* [Work request]: Transcribe only part of the material below: the lines from the one containing "FAQS (1152, 84)" through the one containing "Patient Stories (897, 84)", inclusive, exactly as written.

=== Data to examine ===

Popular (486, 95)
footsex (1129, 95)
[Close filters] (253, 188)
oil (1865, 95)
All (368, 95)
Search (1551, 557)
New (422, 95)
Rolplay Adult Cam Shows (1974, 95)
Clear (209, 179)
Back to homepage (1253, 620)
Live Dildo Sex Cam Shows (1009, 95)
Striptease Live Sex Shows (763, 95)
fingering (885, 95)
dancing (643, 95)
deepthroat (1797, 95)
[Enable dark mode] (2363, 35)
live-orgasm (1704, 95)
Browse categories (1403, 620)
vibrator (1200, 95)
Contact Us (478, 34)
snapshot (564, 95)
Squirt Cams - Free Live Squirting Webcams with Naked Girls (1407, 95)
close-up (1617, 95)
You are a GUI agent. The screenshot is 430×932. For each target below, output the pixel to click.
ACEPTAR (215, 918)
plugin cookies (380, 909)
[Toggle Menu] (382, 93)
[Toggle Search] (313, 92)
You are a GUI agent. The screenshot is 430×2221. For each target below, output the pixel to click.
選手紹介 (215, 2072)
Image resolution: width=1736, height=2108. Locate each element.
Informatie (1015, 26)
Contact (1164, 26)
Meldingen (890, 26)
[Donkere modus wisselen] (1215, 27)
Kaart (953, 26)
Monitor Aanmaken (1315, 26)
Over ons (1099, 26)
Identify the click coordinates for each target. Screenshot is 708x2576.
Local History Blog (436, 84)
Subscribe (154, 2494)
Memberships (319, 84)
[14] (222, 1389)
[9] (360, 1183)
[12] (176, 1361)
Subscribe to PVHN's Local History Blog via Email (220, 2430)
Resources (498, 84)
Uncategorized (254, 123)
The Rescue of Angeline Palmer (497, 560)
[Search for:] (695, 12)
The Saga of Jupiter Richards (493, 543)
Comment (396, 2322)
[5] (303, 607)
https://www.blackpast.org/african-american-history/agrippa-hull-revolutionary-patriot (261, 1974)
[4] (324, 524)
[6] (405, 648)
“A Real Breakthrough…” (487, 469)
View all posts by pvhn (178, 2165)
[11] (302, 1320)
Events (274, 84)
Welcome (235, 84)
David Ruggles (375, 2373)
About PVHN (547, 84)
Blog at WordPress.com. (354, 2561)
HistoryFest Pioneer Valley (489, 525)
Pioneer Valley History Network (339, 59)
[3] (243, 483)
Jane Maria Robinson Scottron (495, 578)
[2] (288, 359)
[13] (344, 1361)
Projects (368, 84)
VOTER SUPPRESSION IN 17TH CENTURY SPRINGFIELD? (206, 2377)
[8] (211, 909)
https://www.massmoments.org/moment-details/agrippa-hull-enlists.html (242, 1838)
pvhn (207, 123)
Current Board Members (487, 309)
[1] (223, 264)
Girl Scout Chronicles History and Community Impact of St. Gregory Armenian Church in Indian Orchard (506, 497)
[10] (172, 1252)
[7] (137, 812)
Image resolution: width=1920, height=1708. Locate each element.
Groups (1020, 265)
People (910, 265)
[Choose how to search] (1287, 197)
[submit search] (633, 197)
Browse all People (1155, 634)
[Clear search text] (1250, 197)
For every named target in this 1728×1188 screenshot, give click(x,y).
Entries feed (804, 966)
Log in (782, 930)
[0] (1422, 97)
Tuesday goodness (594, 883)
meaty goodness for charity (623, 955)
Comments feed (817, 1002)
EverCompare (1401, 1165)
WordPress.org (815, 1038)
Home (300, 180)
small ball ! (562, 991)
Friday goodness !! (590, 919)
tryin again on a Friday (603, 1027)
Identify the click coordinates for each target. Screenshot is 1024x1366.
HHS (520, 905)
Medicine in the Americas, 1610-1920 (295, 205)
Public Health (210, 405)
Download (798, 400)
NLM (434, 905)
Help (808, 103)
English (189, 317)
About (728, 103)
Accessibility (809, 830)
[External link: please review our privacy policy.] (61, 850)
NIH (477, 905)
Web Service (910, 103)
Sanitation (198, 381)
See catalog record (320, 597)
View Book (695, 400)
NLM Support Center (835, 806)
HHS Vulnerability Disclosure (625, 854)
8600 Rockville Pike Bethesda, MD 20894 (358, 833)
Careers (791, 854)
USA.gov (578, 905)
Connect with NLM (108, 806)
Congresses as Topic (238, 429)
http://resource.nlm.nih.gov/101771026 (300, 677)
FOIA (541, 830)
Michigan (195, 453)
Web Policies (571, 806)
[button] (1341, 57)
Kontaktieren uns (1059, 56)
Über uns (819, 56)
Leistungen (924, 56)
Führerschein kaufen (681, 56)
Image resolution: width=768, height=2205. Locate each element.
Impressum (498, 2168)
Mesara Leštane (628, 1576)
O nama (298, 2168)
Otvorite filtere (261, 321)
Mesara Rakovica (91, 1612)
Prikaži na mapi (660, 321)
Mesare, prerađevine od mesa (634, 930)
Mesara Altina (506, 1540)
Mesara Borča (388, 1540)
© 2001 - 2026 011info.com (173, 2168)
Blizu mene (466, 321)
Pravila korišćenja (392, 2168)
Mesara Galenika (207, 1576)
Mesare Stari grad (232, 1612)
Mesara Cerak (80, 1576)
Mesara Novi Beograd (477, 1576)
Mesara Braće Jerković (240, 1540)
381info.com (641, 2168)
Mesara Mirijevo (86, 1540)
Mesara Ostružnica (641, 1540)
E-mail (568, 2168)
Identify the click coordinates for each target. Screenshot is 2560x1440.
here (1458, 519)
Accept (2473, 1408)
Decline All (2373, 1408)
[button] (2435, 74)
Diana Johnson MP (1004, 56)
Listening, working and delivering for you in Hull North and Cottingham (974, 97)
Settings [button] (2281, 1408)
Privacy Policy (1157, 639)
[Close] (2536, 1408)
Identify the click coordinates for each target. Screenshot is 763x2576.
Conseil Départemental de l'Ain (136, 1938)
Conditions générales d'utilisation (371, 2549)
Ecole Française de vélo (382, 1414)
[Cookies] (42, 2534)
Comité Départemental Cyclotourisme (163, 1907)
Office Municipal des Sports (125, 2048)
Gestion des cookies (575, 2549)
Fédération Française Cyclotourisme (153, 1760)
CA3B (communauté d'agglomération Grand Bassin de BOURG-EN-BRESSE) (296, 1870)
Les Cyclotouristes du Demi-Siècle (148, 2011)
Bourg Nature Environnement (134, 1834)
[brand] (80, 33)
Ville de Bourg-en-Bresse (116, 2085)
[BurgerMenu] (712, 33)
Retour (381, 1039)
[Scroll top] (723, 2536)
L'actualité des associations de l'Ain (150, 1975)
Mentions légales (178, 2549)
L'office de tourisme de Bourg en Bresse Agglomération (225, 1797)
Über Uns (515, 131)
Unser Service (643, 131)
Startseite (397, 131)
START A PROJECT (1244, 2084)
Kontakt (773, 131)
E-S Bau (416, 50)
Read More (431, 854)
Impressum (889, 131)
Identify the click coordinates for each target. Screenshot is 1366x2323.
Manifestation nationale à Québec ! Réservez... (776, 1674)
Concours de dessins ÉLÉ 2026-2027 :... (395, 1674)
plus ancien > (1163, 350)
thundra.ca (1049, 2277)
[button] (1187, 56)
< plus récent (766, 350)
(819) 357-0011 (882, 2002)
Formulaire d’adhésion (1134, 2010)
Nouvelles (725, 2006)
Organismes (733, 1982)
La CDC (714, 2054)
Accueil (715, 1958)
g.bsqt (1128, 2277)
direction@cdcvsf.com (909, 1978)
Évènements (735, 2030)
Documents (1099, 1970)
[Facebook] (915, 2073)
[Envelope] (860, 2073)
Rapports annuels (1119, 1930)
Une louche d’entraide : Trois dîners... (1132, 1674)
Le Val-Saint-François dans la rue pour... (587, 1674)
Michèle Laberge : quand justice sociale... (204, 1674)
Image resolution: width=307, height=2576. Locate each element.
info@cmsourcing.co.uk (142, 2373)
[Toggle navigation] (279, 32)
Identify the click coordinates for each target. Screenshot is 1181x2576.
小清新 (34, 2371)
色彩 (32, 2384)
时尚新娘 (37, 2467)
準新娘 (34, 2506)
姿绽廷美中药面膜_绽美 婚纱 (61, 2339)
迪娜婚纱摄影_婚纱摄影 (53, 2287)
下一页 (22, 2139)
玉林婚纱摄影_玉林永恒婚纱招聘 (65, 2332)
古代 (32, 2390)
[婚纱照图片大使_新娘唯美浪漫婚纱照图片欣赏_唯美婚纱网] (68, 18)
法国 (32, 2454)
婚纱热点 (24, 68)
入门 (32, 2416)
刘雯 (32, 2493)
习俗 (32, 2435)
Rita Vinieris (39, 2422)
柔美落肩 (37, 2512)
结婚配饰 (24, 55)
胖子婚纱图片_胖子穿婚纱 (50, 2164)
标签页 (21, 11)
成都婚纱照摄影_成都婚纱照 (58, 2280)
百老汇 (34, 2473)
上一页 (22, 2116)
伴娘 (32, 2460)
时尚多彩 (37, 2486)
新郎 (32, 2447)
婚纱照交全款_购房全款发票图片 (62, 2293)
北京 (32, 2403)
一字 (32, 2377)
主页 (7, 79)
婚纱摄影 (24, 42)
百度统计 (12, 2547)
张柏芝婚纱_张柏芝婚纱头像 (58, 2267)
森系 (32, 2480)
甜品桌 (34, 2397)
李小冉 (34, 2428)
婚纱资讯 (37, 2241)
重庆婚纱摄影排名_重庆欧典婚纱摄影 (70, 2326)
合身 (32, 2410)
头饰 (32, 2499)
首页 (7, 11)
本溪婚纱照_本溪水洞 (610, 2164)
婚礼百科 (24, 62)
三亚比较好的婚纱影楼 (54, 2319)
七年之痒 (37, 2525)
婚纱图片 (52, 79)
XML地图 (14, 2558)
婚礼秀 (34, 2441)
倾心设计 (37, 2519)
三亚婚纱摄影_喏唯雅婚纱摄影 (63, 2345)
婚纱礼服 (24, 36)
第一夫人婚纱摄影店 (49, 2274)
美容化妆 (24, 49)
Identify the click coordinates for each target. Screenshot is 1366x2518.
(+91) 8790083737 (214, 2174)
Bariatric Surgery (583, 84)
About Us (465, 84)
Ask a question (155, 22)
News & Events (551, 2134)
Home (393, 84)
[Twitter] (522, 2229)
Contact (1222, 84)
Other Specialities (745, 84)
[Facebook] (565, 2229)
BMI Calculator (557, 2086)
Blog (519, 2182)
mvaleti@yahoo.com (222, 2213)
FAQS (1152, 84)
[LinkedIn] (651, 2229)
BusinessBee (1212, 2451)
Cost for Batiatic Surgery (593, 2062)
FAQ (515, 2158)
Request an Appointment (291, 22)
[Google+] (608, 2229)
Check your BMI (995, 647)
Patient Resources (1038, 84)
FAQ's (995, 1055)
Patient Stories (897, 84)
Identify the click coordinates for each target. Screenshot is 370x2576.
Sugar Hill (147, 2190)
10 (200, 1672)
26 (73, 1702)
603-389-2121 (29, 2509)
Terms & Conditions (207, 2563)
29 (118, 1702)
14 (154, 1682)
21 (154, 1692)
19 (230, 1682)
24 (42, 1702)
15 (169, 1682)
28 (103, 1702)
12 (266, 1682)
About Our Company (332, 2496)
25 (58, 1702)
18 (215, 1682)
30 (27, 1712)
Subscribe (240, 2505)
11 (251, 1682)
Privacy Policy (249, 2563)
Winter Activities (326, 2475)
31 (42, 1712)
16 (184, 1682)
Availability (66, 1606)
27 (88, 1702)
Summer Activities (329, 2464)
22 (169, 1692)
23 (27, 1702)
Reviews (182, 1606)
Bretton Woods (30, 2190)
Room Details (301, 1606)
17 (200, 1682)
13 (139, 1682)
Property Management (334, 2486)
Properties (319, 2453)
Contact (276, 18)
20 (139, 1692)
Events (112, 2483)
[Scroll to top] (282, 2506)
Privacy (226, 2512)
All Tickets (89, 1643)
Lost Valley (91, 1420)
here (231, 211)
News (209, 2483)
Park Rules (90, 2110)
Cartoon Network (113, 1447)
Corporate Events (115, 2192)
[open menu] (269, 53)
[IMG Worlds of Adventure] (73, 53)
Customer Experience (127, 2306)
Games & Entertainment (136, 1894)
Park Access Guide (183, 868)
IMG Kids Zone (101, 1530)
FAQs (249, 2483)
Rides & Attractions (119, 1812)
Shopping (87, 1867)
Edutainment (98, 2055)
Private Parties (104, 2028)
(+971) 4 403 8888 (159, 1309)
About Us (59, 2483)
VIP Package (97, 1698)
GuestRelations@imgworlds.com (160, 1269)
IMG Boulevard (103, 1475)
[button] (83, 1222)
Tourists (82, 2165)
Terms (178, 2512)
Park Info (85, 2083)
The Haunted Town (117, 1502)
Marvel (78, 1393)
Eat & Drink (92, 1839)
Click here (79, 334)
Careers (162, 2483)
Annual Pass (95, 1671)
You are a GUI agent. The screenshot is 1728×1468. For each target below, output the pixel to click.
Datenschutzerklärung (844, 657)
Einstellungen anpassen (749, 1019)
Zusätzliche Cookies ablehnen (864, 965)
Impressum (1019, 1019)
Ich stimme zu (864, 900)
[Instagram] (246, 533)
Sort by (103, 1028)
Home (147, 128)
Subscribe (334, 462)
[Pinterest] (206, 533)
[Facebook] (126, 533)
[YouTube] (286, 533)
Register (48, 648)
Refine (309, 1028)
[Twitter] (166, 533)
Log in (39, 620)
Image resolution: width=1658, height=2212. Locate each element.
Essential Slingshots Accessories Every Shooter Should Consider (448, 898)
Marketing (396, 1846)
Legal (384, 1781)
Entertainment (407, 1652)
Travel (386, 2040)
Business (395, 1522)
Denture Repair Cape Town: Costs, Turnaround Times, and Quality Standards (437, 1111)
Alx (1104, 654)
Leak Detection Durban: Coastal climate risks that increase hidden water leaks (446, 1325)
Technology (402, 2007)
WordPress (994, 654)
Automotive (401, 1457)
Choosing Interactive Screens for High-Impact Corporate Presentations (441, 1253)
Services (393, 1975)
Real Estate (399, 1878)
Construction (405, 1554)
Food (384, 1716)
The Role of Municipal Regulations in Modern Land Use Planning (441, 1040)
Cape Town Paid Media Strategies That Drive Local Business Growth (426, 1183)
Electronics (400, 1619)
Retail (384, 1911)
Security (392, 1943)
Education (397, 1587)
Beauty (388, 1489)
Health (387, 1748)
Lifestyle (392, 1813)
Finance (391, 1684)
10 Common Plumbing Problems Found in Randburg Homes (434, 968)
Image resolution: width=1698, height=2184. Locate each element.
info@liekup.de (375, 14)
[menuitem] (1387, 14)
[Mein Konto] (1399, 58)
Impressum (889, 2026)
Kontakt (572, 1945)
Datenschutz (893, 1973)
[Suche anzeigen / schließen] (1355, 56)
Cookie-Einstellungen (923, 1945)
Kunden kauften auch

===

* [Reply to the exercise]:
FAQS (1152, 84)
[LinkedIn] (651, 2229)
BusinessBee (1212, 2451)
Cost for Batiatic Surgery (593, 2062)
FAQ (515, 2158)
Request an Appointment (291, 22)
[Google+] (608, 2229)
Check your BMI (995, 647)
Patient Resources (1038, 84)
FAQ's (995, 1055)
Patient Stories (897, 84)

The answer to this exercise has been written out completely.